● **ABOUT THIS TASK**: The entries below contain a line with "Screen dimensions: 819x1456" and a line with "Click the 2025-11-15". Quote exactly those two lines and all lines between them.

● **DATASET**:
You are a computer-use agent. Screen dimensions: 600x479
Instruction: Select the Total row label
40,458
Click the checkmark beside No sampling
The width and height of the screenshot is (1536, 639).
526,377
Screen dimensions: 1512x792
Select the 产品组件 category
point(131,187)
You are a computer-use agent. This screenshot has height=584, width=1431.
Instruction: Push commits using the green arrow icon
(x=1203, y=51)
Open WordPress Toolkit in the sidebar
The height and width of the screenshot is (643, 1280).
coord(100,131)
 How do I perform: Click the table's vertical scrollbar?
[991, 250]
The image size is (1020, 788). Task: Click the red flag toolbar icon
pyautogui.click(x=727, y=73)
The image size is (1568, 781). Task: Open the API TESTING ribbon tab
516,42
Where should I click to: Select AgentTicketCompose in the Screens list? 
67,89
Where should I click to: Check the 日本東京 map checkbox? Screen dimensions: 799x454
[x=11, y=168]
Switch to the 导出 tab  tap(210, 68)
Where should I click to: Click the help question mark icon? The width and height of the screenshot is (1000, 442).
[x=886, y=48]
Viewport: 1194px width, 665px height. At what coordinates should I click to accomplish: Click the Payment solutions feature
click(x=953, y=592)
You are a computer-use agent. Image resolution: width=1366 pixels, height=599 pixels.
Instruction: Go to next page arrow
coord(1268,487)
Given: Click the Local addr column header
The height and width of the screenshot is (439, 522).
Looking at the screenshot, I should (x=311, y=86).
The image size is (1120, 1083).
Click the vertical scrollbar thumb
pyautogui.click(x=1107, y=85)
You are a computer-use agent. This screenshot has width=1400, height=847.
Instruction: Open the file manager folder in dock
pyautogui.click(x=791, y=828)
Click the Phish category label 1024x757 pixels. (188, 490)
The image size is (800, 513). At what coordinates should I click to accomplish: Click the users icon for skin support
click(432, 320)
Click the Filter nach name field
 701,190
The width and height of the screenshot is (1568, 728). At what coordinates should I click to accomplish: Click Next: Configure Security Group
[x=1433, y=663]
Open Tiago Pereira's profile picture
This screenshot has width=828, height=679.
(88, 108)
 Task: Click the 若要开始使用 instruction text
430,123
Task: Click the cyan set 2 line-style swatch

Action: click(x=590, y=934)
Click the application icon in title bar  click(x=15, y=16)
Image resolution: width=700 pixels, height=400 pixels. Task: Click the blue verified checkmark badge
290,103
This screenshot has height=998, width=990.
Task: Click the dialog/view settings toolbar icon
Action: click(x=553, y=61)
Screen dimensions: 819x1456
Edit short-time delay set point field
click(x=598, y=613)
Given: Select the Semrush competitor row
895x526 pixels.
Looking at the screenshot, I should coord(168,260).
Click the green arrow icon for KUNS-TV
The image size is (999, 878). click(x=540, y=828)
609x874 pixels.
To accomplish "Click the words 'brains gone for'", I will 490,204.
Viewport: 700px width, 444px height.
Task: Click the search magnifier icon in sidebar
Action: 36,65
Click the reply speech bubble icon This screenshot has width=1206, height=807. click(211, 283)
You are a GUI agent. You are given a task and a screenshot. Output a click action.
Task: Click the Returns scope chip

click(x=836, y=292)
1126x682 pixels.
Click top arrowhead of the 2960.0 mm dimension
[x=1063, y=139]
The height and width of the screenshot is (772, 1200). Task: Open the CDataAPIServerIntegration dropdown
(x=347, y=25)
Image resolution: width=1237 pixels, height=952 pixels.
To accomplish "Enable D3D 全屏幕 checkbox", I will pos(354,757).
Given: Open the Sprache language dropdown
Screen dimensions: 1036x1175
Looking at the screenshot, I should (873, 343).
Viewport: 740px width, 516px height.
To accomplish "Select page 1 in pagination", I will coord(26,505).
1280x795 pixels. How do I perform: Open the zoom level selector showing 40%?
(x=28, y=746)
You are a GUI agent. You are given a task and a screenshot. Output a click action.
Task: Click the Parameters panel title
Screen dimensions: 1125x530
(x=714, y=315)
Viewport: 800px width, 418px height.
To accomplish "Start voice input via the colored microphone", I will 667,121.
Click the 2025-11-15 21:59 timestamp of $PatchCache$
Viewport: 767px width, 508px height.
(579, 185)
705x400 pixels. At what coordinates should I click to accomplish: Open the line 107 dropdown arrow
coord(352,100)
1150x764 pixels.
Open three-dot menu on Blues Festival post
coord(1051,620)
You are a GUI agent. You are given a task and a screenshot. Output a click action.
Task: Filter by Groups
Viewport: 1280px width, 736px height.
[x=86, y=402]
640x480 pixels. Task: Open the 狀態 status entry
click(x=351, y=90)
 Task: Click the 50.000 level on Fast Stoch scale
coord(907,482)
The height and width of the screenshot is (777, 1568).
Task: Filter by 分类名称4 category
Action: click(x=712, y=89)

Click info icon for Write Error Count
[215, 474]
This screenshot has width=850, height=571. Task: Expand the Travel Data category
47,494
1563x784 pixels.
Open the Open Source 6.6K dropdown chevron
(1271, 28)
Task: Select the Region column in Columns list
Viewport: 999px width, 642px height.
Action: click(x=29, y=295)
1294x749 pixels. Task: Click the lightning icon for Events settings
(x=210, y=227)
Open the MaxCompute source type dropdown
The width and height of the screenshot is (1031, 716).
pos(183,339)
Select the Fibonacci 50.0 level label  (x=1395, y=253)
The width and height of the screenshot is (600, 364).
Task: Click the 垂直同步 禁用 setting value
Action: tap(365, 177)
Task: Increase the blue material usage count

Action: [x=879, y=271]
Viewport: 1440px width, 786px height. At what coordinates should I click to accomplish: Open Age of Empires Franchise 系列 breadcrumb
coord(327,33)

● **EXPECTED ANSWER**:
Screen dimensions: 819x1456
Edit short-time delay set point field
click(x=598, y=613)
Given: Select the Semrush competitor row
895x526 pixels.
Looking at the screenshot, I should coord(168,260).
Click the green arrow icon for KUNS-TV
The image size is (999, 878). click(x=540, y=828)
609x874 pixels.
To accomplish "Click the words 'brains gone for'", I will 490,204.
Viewport: 700px width, 444px height.
Task: Click the search magnifier icon in sidebar
Action: 36,65
Click the reply speech bubble icon This screenshot has width=1206, height=807. click(211, 283)
You are a GUI agent. You are given a task and a screenshot. Output a click action.
Task: Click the Returns scope chip

click(x=836, y=292)
1126x682 pixels.
Click top arrowhead of the 2960.0 mm dimension
[x=1063, y=139]
The height and width of the screenshot is (772, 1200). Task: Open the CDataAPIServerIntegration dropdown
(x=347, y=25)
Image resolution: width=1237 pixels, height=952 pixels.
To accomplish "Enable D3D 全屏幕 checkbox", I will pos(354,757).
Given: Open the Sprache language dropdown
Screen dimensions: 1036x1175
Looking at the screenshot, I should (873, 343).
Viewport: 740px width, 516px height.
To accomplish "Select page 1 in pagination", I will coord(26,505).
1280x795 pixels. How do I perform: Open the zoom level selector showing 40%?
(x=28, y=746)
You are a GUI agent. You are given a task and a screenshot. Output a click action.
Task: Click the Parameters panel title
Screen dimensions: 1125x530
(x=714, y=315)
Viewport: 800px width, 418px height.
To accomplish "Start voice input via the colored microphone", I will 667,121.
Click the 2025-11-15 21:59 timestamp of $PatchCache$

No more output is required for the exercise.